Knowing your value has a number of benefits. First, it serves as a point of reference for making decisions that are going to be favourable to you. Using my above example, I know that I’m going to be much more successful seeking and retaining employment as a physical therapist than I will as a carpenter. I could further say that as a physical therapist, I have much more experience working in the home health setting than I do in intensive care, so when it comes to looking for work, I probably have a much higher chance at success in the home care setting than a specialised hospital setting.
It also helps you identify opportunities for growth and improvement. More than that, it can help you prioritise and focus your efforts towards growth and improvement. For example, I know that my value as a carpenter is probably comparable to my value as an artist – that is, relatively low. While I would like to improve in both these areas, improving my ability to draw represents much more of a personal challenge to me than carpentry, so at this point in life I’m more inclined to focus on improving my artistic ability than my wood working skills.

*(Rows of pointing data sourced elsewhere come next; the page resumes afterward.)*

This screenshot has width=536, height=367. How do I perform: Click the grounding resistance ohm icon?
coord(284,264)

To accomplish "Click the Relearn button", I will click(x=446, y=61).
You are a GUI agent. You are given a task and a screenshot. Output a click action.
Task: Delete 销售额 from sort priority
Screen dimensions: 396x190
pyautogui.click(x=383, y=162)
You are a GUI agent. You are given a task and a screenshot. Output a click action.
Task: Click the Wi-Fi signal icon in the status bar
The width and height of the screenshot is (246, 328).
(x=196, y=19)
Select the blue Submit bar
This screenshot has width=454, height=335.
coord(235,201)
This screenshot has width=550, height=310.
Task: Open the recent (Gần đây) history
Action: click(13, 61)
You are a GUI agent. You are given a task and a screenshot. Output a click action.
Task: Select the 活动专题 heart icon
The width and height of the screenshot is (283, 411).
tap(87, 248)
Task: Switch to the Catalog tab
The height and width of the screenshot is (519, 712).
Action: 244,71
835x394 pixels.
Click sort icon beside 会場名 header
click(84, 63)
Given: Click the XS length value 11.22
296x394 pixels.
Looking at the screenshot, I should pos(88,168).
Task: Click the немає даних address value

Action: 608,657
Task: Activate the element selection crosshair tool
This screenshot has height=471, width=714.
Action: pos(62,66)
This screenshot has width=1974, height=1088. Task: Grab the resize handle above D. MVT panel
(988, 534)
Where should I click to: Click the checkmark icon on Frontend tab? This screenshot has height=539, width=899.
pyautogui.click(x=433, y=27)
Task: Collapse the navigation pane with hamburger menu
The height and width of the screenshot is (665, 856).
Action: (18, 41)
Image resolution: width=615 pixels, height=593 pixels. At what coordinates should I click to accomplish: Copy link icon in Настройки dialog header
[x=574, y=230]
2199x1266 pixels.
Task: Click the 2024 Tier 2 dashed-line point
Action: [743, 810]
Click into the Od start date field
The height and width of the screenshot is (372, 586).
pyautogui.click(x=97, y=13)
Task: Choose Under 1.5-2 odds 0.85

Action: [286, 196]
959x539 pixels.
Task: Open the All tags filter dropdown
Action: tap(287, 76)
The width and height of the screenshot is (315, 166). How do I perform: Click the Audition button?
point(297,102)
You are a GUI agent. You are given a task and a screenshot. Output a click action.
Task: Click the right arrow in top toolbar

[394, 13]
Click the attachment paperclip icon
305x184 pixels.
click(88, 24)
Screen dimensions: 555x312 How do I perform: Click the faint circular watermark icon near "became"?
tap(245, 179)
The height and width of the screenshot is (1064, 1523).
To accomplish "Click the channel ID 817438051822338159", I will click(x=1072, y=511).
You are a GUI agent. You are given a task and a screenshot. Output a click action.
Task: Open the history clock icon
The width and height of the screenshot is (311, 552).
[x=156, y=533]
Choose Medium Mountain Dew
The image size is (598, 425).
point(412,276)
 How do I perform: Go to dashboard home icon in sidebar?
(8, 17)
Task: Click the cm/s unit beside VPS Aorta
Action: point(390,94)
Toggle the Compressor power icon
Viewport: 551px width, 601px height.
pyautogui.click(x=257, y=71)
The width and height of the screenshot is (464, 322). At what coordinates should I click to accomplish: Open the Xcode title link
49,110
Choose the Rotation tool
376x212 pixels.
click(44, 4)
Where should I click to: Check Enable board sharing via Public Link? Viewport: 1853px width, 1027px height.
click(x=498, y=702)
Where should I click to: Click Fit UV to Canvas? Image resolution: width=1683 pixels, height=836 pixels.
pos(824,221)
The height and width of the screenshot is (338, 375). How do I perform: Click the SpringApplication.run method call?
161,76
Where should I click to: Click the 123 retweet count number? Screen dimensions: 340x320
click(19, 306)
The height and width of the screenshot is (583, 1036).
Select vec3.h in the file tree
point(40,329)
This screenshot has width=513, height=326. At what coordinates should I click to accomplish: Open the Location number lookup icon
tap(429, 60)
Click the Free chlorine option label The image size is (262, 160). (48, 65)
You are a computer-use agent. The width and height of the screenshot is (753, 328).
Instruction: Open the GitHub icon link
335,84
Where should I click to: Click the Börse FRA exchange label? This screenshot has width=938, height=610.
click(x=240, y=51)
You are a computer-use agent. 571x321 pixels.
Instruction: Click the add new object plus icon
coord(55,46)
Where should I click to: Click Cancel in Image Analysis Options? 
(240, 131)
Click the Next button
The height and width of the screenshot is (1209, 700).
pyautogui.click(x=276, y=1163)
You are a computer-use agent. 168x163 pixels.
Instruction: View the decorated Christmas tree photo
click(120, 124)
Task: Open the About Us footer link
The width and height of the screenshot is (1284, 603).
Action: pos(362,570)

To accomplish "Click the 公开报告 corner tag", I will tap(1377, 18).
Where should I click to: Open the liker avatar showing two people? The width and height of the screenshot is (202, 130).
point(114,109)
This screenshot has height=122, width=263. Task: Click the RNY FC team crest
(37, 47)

Knowing your value also enables you to understand your worth: to an employer, to your relationships, and to society in general.
Know Your Worth
Your worth is what your value entitles you to; it’s your reward for what you bring to the table. Worth is also objective and subjective, though I would argue far more of the latter. For example, your salary is an objective measure, however, exactly what that salary should be will differ between you, your employer, and the marketplace.
Knowing your worth is important for two main reasons. First, it enables you to determine what you feel is fair compensation for your efforts. Again, in terms of salary, you would probably expect it fair to be paid at a higher rate if you have specialised skills and years of experience than you would if you were new to the position and still learning on-the-job. You would also expect to be paid at a rate that is similar to what others are getting in the same position, particularly if their knowledge and experience is similar to yours.
This leads to understanding what degree of leverage you have in a given situation, which enables you to be able to negotiate more effectively. This further empowers you to make decisions about what is and isn’t acceptable to you. Using salary as the example again, knowing your worth could equally help you negotiate a higher rate of pay, as it could help you determine whether other benefits (better work-life balance, less stress, etc.) in lieu of a higher rate is just as favourable.
My three tips for discovering your worth are:
- Be realistic: there’s no point in me expecting to be hired as a master builder because I can assemble flat-pack furniture. This is where knowing your value is important, and will save you a lot of frustration and embarrassment.
- Be self-critical: understand your limitations, but also give yourself credit where it’s due. No one is great at everything, but all of us are good at something. Also identify those things about you that are static versus those that are dynamic. Being willing to change and grow can increase your worth, but it’s also important to understand what aspects of yourself you’re not willing to change lest you lose the essence of you.
- Do your research: what you think you are worth can be different to what someone else thinks you are worth. The more you understand someone’s needs, the more you can determine your level of worth to them, and what they are worth to you.
If you want to experience more positive interactions in your work, your relationships, your community, and even your self-image, knowing your value and your worth is a great place to start.